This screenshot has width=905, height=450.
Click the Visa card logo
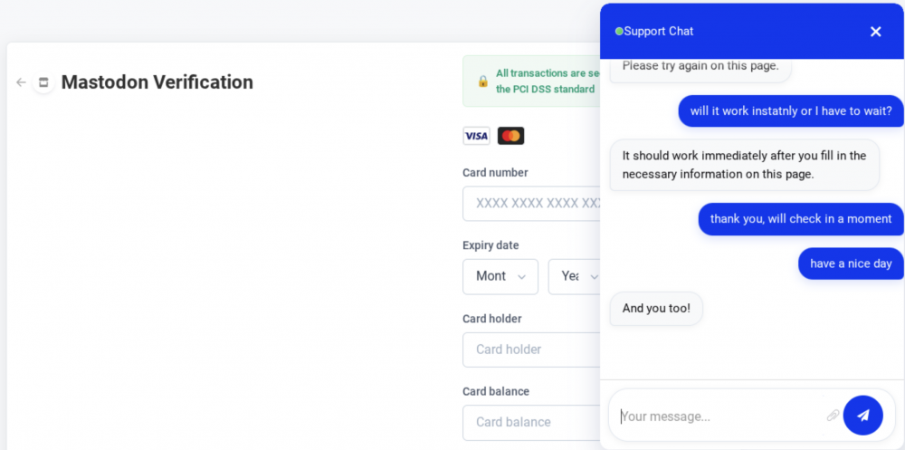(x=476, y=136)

==

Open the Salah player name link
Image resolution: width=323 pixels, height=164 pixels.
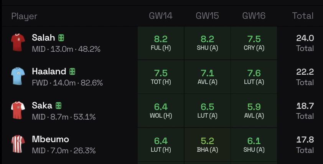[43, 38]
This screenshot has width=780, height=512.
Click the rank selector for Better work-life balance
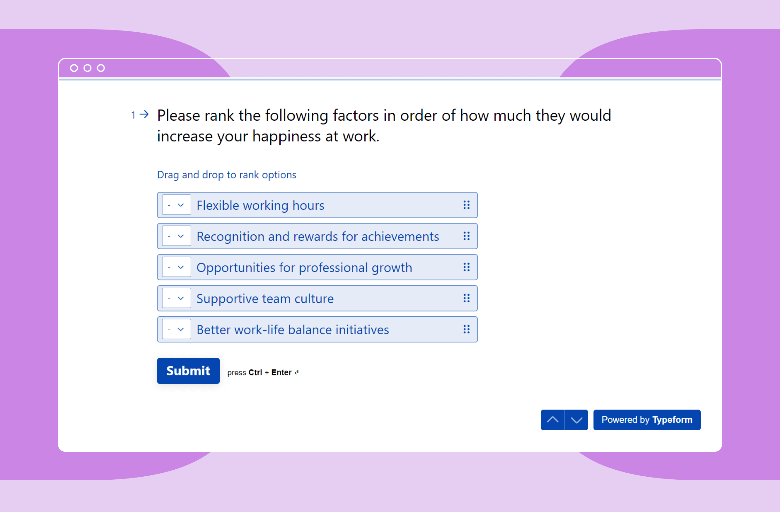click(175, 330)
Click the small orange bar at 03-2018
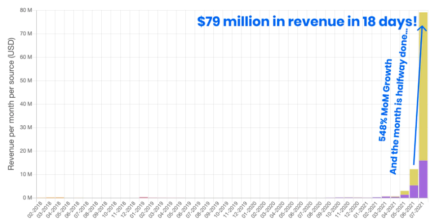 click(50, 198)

==

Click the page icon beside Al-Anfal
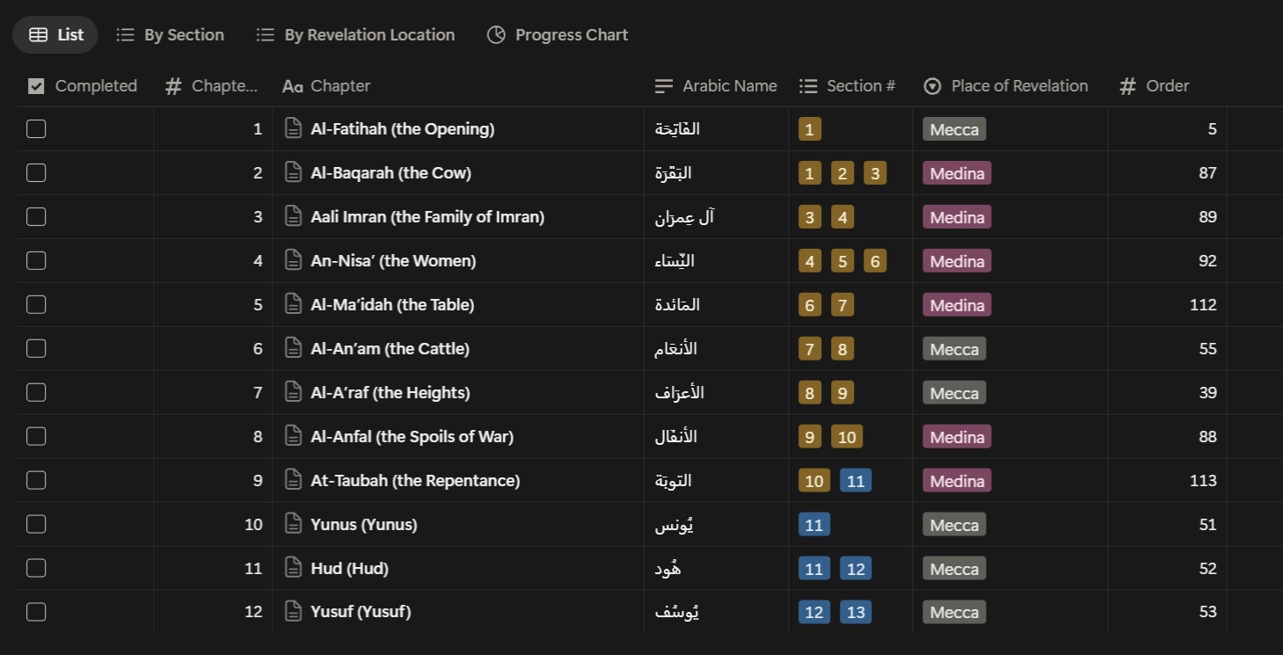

§ To do:
Each line containing "screenshot" belongs in the answer; pick these out of the material and copy them.

§ Exercise output:
This screenshot has width=905, height=450.
This screenshot has width=780, height=512.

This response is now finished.